Structure Creates Freedom
Building frameworks to define "good enough" before I start creating
I launched two new products this month. Started a third.
But I also held back a dozen pieces of content because they didn’t feel “ready.”
The products felt great to ship. The content I held back? I’m still not sure that was the right call.
We’re in the middle of December now. Holiday push. Everyone’s trying to wrap things up before the break. And I’m still stuck on this same problem.
The biggest friction I felt this month wasn’t external. It wasn’t tariffs or pricing or market conditions. It was me. Refusing to accept “okay quality” and ship anyway.
Social media output has been my Achilles heel. With all the AI tools evolving at a rapid pace, it’s really hard to keep up. But more than that, it’s hard to lower my quality bar.
I tend not to ship if it doesn’t meet my expectations. And here’s the kicker: that’s not always good for business.
Sometimes being present is more important than being perfect.
I know this intellectually. I preach it to other people. But when it’s my own work? I freeze.
The Toyota Paradox
There’s this paradox Toyota taught me years ago. People used to say, “High quality costs more money.” Toyota flipped that on its head.

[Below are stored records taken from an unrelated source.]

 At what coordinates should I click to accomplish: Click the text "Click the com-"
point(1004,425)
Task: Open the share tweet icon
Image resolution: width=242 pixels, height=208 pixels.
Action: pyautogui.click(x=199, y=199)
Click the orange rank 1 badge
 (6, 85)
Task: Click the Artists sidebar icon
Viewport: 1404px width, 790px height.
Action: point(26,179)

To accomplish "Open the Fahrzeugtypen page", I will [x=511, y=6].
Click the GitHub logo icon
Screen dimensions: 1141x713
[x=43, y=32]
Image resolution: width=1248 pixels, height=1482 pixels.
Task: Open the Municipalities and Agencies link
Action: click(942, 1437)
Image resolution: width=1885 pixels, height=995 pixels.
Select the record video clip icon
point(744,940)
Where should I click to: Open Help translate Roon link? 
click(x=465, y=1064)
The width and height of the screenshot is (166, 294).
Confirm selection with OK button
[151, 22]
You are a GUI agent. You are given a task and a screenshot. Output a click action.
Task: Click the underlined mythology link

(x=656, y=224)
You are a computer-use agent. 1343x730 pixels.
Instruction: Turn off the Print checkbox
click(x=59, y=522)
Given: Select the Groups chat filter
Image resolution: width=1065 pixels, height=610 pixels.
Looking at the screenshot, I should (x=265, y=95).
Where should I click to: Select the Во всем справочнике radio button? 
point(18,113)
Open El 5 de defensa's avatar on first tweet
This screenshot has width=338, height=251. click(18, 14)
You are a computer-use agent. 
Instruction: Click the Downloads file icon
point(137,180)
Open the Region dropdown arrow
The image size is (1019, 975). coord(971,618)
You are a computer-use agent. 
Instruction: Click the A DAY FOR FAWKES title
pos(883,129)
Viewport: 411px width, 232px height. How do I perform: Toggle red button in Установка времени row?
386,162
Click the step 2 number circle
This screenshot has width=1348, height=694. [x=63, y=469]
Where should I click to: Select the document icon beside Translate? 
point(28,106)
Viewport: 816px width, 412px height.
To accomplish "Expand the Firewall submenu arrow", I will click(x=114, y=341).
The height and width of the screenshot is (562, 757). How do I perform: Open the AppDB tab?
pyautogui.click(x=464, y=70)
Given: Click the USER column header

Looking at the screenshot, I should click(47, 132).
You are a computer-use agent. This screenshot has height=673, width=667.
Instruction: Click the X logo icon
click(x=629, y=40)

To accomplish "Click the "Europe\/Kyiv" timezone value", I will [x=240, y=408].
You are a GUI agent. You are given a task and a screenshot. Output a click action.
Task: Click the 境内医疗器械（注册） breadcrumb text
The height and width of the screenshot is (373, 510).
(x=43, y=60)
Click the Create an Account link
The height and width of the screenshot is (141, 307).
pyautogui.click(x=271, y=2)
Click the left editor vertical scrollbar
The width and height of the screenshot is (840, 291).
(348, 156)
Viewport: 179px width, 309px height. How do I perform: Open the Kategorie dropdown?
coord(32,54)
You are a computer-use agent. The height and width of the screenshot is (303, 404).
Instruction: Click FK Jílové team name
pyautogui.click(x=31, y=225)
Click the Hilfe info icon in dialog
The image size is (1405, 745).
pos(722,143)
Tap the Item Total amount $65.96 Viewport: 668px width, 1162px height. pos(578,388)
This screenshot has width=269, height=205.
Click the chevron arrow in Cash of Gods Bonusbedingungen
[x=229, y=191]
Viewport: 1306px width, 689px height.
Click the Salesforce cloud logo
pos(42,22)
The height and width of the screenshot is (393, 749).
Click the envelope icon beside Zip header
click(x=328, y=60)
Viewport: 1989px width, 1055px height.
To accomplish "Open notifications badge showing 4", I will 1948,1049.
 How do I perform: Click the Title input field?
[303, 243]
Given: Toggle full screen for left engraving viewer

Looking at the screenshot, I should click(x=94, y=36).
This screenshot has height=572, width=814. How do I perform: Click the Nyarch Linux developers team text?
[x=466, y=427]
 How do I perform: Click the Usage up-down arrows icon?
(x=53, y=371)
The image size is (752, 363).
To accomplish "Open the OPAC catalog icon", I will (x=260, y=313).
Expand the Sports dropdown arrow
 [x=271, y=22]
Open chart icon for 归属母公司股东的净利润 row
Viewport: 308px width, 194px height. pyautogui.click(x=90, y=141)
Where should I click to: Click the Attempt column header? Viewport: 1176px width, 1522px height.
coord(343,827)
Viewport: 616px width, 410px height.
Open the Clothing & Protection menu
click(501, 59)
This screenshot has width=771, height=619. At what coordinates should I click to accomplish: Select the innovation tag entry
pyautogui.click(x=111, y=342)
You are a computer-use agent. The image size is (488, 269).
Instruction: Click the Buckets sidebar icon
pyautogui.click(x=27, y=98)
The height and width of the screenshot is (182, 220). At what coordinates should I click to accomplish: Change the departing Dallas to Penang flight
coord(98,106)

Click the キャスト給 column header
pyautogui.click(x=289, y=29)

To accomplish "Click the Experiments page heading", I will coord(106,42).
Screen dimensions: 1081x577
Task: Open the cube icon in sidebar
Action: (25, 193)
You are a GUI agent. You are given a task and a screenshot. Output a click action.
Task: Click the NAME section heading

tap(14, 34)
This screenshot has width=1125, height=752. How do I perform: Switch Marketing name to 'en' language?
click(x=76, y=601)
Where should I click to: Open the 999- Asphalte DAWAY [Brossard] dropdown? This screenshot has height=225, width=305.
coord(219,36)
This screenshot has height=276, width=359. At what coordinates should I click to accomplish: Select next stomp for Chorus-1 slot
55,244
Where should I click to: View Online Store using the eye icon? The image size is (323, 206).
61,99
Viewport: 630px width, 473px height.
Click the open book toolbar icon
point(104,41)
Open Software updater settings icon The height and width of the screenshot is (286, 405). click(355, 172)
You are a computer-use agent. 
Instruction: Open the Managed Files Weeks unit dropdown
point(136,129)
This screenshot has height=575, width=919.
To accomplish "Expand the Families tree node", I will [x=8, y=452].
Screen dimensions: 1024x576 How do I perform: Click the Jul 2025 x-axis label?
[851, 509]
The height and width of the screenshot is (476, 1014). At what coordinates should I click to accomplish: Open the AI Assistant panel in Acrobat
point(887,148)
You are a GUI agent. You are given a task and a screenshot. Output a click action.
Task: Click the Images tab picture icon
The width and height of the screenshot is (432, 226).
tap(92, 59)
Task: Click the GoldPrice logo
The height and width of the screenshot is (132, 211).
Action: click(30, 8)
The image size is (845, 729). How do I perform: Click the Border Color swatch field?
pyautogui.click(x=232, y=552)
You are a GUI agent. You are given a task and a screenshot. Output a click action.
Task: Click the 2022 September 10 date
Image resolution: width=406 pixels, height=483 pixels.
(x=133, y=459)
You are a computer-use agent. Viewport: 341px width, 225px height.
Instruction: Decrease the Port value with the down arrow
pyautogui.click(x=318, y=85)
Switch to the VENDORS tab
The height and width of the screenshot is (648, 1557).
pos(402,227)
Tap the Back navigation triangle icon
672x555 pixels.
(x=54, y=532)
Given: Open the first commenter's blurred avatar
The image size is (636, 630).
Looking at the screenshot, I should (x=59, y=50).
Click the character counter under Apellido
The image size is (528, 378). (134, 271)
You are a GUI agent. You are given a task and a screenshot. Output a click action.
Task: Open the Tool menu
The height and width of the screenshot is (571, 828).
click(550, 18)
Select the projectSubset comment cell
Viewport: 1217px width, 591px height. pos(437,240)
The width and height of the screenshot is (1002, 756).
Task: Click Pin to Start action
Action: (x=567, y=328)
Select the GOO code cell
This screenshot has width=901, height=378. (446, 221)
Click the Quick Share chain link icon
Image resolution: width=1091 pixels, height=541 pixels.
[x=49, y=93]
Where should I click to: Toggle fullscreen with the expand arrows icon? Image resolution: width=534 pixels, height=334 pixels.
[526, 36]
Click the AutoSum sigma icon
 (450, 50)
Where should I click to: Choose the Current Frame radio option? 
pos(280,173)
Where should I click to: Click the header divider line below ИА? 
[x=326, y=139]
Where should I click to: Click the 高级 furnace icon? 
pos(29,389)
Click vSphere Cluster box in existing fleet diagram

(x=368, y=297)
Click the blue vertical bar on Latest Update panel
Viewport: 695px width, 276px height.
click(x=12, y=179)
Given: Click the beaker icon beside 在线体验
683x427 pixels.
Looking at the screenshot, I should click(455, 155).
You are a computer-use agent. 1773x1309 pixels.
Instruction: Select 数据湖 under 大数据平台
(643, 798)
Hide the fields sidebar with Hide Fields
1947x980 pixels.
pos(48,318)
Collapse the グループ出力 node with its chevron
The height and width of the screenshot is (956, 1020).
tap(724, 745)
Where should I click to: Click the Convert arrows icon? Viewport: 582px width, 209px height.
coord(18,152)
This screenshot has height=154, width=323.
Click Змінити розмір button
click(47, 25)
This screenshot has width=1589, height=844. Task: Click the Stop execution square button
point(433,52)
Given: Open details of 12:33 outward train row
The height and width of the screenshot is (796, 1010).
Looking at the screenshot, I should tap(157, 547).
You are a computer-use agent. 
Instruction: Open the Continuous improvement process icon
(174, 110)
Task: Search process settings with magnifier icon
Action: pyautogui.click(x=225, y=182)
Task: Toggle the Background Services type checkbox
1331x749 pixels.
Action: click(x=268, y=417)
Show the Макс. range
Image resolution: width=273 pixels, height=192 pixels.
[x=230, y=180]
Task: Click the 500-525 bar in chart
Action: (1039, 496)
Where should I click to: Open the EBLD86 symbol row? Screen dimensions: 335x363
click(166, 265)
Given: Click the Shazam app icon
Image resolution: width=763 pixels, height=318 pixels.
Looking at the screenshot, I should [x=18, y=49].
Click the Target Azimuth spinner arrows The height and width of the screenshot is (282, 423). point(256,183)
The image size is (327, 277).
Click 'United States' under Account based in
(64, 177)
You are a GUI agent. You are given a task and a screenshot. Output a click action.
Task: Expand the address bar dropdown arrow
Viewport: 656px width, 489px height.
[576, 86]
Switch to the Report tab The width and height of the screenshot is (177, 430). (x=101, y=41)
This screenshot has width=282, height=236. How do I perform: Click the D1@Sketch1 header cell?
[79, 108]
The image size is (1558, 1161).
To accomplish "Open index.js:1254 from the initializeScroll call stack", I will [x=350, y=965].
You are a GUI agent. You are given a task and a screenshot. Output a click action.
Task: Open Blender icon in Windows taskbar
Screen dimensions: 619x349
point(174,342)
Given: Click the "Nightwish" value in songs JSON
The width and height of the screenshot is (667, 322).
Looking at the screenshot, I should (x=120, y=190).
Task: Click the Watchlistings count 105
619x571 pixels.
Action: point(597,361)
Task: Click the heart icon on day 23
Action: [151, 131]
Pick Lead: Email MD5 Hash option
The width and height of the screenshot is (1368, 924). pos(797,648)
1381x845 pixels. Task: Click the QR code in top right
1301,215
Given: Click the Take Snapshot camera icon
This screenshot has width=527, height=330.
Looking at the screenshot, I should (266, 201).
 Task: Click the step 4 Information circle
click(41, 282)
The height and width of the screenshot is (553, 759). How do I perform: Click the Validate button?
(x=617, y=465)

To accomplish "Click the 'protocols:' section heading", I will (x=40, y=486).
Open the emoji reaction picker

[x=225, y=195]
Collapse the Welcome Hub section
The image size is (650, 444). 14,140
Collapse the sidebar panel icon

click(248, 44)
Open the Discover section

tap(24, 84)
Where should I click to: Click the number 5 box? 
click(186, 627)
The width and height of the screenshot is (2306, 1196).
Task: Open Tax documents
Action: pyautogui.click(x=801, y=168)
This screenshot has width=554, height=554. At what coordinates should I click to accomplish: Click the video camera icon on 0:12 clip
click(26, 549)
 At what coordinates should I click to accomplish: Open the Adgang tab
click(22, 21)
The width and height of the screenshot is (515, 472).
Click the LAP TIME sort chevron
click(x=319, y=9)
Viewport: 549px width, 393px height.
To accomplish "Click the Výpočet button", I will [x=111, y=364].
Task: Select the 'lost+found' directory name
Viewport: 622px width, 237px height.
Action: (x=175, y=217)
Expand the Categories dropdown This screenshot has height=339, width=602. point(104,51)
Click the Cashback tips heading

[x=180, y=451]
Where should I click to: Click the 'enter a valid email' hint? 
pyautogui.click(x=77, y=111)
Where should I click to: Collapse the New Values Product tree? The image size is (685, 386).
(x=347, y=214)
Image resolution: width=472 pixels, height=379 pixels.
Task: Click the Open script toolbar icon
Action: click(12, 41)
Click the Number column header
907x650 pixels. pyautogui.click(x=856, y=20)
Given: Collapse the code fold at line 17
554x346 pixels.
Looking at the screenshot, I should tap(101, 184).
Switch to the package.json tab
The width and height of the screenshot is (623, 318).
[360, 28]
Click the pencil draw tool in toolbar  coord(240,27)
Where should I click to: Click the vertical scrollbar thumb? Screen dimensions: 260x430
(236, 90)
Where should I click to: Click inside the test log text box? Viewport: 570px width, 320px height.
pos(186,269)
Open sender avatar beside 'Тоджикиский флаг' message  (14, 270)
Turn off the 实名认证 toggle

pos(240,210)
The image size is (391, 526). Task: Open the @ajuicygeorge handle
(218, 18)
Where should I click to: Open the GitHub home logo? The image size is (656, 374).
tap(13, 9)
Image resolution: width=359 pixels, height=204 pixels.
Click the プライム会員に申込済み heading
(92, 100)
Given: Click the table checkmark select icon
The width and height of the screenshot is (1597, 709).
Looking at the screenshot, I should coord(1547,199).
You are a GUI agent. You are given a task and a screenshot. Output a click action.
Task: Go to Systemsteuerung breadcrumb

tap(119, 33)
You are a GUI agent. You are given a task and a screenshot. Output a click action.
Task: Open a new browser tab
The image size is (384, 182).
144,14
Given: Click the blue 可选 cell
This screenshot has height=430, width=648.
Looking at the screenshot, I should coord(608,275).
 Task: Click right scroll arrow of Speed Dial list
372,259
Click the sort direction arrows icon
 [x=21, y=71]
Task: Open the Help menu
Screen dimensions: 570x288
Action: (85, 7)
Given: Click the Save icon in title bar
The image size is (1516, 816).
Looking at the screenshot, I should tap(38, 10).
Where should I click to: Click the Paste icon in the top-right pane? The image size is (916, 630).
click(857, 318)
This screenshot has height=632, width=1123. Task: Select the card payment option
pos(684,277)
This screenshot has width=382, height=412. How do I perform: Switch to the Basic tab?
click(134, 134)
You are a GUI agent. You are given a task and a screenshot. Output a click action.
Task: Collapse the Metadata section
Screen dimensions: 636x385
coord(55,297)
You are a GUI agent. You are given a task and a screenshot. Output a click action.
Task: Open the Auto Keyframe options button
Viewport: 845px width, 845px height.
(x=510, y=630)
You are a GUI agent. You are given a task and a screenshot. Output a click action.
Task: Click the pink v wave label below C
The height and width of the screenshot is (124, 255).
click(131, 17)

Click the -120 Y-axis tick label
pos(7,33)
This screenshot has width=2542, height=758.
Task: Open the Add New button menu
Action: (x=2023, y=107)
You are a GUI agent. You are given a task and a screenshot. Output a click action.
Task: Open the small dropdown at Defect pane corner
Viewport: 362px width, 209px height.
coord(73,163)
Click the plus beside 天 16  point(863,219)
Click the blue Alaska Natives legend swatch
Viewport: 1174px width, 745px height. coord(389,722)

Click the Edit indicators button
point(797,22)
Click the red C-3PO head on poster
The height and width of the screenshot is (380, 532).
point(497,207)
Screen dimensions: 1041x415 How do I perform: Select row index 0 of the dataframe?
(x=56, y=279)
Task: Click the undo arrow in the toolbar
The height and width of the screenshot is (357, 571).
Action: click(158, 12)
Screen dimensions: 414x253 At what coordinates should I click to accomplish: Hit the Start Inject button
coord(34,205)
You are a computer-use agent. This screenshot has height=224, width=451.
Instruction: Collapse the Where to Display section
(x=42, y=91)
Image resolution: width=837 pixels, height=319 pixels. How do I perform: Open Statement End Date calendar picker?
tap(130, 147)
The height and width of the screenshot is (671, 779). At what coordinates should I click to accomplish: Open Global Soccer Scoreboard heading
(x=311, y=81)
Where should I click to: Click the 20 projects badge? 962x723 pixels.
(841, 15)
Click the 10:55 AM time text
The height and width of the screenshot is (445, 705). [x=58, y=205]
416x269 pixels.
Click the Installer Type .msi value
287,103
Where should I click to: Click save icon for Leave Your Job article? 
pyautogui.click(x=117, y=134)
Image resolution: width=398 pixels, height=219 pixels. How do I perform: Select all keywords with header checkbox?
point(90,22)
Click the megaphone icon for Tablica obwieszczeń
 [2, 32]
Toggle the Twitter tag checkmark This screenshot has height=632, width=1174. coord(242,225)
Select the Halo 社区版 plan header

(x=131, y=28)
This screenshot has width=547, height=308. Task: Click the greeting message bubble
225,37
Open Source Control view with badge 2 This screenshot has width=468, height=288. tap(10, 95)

They said: Great quality costs less.
Why? Because quality is about consistency. And consistency means fewer rejects, fewer mistakes, fewer returns. You’re not constantly fixing things or redoing work. You build it right the first time, and it scales. You’re optimizing the “whole” not just the “first part”.
But here’s where I get stuck: that philosophy works great for manufacturing. It works when you’re building physical products with repeatable processes.
It doesn’t always work as well for creative output.
Creative work doesn’t scale the same way. Every post, every video, every piece of content is a one-off. There’s no assembly line for storytelling … yet.
And that’s where my brain short-circuits. I’m trying to apply manufacturing logic to creative work, and it doesn’t fit cleanly.
Present vs. Perfect
I’m a fractional CXO, and one of the companies had a lot of unplanned activity. When that happens, your decision-making around priorities gets really important.
Burnout is easy if everything feels like the same priority.
I’m a productivity enthusiast. I know how important recovery is after a mental sprint. You’ve got to sharpen the saw. Take breaks. Let your brain reset.
And yeah, I’m taking that advice this month. The holidays are forcing it. But I also know that shipping is part of the productivity equation. You can’t just build in private forever. At some point, you have to put it out there.
The tension I feel is this: if I ship something that’s “okay” instead of “excellent,” am I building bad habits? Am I training my audience to expect mediocrity?
Or am I just overthinking it?
“If I ship something that’s just ‘okay,’ am I training my audience to expect mediocrity?”
Structure Creates Freedom
Here’s something that helps when I’m stuck in this loop: structure creates freedom.
It sounds paradoxical, but it’s true. I learned this at Toyota.
I’m a daily planner. Even on weekends. I get up and sketch out what needs to happen. What’s most important, what’s nice-to-have. I sharpen the saw throughout the day. I slow down to speed up.
When you understand your day, the flexibility is off the charts.
If someone hits me up and says “want to go surfing?” I can look at my plan and know immediately if I can say yes. I’m not sitting there thinking “well, I don’t know if I can, t I’m not sure what’s urgent or due today, and maybe I’ll feel guilty later.”
I know what’s on fire. I know what can wait. That clarity gives me permission to say hell yeah, let’s go. Guilt free.
But when I don’t have that structure? I spiral. Everything feels equally important. I can’t make decisions without second-guessing them.
That’s where I need to get better with content. Building the same kind of structure I use for my day into how I approach creative work.
Define what matters before I start. Know when it’s done. Give myself permission to stop editing and ship.
What I’m Learning
I launched two new products this month. Started a third. That felt good.
But I also held back a dozen pieces of content because they didn’t feel “ready.” And I’m not sure that was the right call.
Here’s what I’m working on:
Define “good enough” upfront. Before I start creating, decide what the minimum bar is. If it hits that bar, it ships. No second-guessing.
Separate craft from cadence. Some work deserves perfection. Most work deserves consistency. Know which bucket you’re in.
Trust the process. If I stick to a framework and ship regularly, the quality will compound over time. Perfectionism in the moment doesn’t compound. It just delays.
I don’t have this figured out yet. But I’m working on it.
Because the longer I wait to ship, the less I learn. And learning only happens when you put something out there and see how people react.